──────── Records to process

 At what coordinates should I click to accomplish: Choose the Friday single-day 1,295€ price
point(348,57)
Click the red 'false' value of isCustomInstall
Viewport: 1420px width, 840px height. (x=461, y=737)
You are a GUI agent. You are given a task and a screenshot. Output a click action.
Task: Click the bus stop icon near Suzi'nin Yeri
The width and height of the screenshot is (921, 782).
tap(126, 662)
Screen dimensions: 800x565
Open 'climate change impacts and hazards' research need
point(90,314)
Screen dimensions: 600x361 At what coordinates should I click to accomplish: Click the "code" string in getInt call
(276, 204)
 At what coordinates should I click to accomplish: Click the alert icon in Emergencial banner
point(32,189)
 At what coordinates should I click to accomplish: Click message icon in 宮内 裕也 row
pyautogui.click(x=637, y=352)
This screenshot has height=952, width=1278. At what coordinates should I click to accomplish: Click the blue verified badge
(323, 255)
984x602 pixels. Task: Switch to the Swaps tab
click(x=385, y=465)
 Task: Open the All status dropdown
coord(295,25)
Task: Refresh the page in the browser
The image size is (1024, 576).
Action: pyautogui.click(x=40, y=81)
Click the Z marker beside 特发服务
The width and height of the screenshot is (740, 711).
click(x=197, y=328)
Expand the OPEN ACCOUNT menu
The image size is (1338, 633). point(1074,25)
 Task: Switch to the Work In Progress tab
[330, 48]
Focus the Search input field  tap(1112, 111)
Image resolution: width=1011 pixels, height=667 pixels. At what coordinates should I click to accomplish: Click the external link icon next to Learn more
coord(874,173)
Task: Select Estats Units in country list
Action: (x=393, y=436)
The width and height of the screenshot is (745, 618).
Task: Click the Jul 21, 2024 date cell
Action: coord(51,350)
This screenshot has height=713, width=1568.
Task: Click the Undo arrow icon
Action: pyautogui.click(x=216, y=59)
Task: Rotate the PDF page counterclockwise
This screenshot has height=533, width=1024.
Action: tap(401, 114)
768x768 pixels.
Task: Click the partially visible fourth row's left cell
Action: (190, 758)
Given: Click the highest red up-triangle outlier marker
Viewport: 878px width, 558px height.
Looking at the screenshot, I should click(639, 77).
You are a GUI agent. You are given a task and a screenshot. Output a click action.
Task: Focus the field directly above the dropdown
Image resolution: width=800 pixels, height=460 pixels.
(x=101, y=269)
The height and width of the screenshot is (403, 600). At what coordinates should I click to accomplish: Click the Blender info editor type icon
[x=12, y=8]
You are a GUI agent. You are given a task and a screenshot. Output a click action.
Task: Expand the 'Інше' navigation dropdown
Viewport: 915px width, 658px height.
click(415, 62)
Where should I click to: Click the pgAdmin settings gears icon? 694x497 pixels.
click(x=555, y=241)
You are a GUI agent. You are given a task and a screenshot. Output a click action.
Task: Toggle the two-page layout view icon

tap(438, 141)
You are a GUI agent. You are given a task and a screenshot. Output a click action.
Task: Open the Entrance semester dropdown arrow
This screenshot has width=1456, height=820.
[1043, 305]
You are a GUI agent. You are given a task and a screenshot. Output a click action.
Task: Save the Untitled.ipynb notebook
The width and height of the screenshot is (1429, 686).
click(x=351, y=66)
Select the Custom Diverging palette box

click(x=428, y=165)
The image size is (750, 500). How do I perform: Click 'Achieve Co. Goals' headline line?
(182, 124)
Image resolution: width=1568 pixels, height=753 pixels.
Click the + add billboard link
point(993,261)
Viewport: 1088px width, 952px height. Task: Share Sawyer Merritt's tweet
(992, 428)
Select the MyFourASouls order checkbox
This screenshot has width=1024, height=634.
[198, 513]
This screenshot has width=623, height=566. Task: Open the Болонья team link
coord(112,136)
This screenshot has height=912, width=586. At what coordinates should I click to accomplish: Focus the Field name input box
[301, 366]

────────────────

→ Exercise aim
Each of the entries above should be written out again exactly.

→ Solved exercise
 At what coordinates should I click to accomplish: Choose the Friday single-day 1,295€ price
point(348,57)
Click the red 'false' value of isCustomInstall
Viewport: 1420px width, 840px height. (x=461, y=737)
You are a GUI agent. You are given a task and a screenshot. Output a click action.
Task: Click the bus stop icon near Suzi'nin Yeri
The width and height of the screenshot is (921, 782).
tap(126, 662)
Screen dimensions: 800x565
Open 'climate change impacts and hazards' research need
point(90,314)
Screen dimensions: 600x361 At what coordinates should I click to accomplish: Click the "code" string in getInt call
(276, 204)
 At what coordinates should I click to accomplish: Click the alert icon in Emergencial banner
point(32,189)
 At what coordinates should I click to accomplish: Click message icon in 宮内 裕也 row
pyautogui.click(x=637, y=352)
This screenshot has height=952, width=1278. At what coordinates should I click to accomplish: Click the blue verified badge
(323, 255)
984x602 pixels. Task: Switch to the Swaps tab
click(x=385, y=465)
 Task: Open the All status dropdown
coord(295,25)
Task: Refresh the page in the browser
The image size is (1024, 576).
Action: pyautogui.click(x=40, y=81)
Click the Z marker beside 特发服务
The width and height of the screenshot is (740, 711).
click(x=197, y=328)
Expand the OPEN ACCOUNT menu
The image size is (1338, 633). point(1074,25)
 Task: Switch to the Work In Progress tab
[330, 48]
Focus the Search input field  tap(1112, 111)
Image resolution: width=1011 pixels, height=667 pixels. At what coordinates should I click to accomplish: Click the external link icon next to Learn more
coord(874,173)
Task: Select Estats Units in country list
Action: (x=393, y=436)
The width and height of the screenshot is (745, 618).
Task: Click the Jul 21, 2024 date cell
Action: coord(51,350)
This screenshot has height=713, width=1568.
Task: Click the Undo arrow icon
Action: pyautogui.click(x=216, y=59)
Task: Rotate the PDF page counterclockwise
This screenshot has height=533, width=1024.
Action: tap(401, 114)
768x768 pixels.
Task: Click the partially visible fourth row's left cell
Action: (190, 758)
Given: Click the highest red up-triangle outlier marker
Viewport: 878px width, 558px height.
Looking at the screenshot, I should click(639, 77).
You are a GUI agent. You are given a task and a screenshot. Output a click action.
Task: Focus the field directly above the dropdown
Image resolution: width=800 pixels, height=460 pixels.
(x=101, y=269)
The height and width of the screenshot is (403, 600). At what coordinates should I click to accomplish: Click the Blender info editor type icon
[x=12, y=8]
You are a GUI agent. You are given a task and a screenshot. Output a click action.
Task: Expand the 'Інше' navigation dropdown
Viewport: 915px width, 658px height.
click(415, 62)
Where should I click to: Click the pgAdmin settings gears icon? 694x497 pixels.
click(x=555, y=241)
You are a GUI agent. You are given a task and a screenshot. Output a click action.
Task: Toggle the two-page layout view icon

tap(438, 141)
You are a GUI agent. You are given a task and a screenshot. Output a click action.
Task: Open the Entrance semester dropdown arrow
This screenshot has width=1456, height=820.
[1043, 305]
You are a GUI agent. You are given a task and a screenshot. Output a click action.
Task: Save the Untitled.ipynb notebook
The width and height of the screenshot is (1429, 686).
click(x=351, y=66)
Select the Custom Diverging palette box

click(x=428, y=165)
The image size is (750, 500). How do I perform: Click 'Achieve Co. Goals' headline line?
(182, 124)
Image resolution: width=1568 pixels, height=753 pixels.
Click the + add billboard link
point(993,261)
Viewport: 1088px width, 952px height. Task: Share Sawyer Merritt's tweet
(992, 428)
Select the MyFourASouls order checkbox
This screenshot has width=1024, height=634.
[198, 513]
This screenshot has width=623, height=566. Task: Open the Болонья team link
coord(112,136)
This screenshot has height=912, width=586. At what coordinates should I click to accomplish: Focus the Field name input box
[301, 366]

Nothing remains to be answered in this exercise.